Below are several entries. Transcribe exactly those lines that fall from the one with "MAXE10922 (492, 442)" through the one with "[Címlap] (102, 36)", end lines included.
BEGIN Dataset excerpts
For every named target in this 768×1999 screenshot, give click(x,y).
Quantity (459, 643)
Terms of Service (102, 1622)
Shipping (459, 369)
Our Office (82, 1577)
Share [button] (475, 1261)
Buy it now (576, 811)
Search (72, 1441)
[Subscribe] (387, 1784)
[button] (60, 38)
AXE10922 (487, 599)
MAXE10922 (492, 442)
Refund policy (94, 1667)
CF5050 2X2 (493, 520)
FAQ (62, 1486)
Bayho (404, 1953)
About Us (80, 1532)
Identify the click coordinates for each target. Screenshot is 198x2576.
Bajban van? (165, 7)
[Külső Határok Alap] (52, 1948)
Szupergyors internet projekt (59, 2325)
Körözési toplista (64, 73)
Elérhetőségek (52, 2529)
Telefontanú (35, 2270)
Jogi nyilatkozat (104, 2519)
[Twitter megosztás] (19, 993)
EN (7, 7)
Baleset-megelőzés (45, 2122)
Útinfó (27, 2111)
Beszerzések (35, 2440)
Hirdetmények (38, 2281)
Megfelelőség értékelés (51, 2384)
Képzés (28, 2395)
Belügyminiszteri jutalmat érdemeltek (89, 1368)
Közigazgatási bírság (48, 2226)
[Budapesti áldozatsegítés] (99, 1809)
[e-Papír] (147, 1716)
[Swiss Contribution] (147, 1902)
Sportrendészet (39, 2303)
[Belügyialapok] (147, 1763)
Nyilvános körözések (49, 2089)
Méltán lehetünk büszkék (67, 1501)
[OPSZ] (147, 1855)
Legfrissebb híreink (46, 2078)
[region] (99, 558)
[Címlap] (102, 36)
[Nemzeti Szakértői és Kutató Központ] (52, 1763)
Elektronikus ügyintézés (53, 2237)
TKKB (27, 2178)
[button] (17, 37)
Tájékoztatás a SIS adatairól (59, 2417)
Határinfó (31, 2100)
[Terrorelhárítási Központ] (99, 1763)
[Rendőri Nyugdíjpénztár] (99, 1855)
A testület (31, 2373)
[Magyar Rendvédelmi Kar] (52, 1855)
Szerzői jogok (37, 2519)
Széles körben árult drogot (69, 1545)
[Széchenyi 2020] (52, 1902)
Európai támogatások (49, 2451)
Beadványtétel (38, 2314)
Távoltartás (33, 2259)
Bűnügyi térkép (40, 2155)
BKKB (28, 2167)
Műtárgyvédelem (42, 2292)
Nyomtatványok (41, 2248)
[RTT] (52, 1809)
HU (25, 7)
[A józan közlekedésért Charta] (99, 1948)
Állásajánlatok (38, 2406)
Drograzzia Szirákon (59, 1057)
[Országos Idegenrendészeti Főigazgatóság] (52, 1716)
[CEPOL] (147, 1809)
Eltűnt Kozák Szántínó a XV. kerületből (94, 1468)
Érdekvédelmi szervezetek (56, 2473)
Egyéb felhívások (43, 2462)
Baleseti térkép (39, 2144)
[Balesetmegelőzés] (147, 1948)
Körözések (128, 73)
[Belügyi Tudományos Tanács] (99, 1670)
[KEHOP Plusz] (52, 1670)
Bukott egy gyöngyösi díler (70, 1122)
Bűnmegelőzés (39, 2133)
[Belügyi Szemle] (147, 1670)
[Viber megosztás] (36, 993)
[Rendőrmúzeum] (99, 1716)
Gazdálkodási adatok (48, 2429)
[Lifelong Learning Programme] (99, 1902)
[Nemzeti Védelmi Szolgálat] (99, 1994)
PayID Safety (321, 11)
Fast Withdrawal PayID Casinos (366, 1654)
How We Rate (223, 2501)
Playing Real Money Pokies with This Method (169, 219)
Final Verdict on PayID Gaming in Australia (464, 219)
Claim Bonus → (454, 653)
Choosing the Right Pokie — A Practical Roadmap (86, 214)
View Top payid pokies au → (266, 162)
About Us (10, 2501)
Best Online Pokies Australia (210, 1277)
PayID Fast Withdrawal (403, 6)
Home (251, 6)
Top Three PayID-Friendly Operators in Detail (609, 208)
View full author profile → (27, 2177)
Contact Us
END Dataset excerpts
### Solution below
MAXE10922 (492, 442)
Refund policy (94, 1667)
CF5050 2X2 (493, 520)
FAQ (62, 1486)
Bayho (404, 1953)
About Us (80, 1532)
Identify the click coordinates for each target. Screenshot is 198x2576.
Bajban van? (165, 7)
[Külső Határok Alap] (52, 1948)
Szupergyors internet projekt (59, 2325)
Körözési toplista (64, 73)
Elérhetőségek (52, 2529)
Telefontanú (35, 2270)
Jogi nyilatkozat (104, 2519)
[Twitter megosztás] (19, 993)
EN (7, 7)
Baleset-megelőzés (45, 2122)
Útinfó (27, 2111)
Beszerzések (35, 2440)
Hirdetmények (38, 2281)
Megfelelőség értékelés (51, 2384)
Képzés (28, 2395)
Belügyminiszteri jutalmat érdemeltek (89, 1368)
Közigazgatási bírság (48, 2226)
[Budapesti áldozatsegítés] (99, 1809)
[e-Papír] (147, 1716)
[Swiss Contribution] (147, 1902)
Sportrendészet (39, 2303)
[Belügyialapok] (147, 1763)
Nyilvános körözések (49, 2089)
Méltán lehetünk büszkék (67, 1501)
[OPSZ] (147, 1855)
Legfrissebb híreink (46, 2078)
[region] (99, 558)
[Címlap] (102, 36)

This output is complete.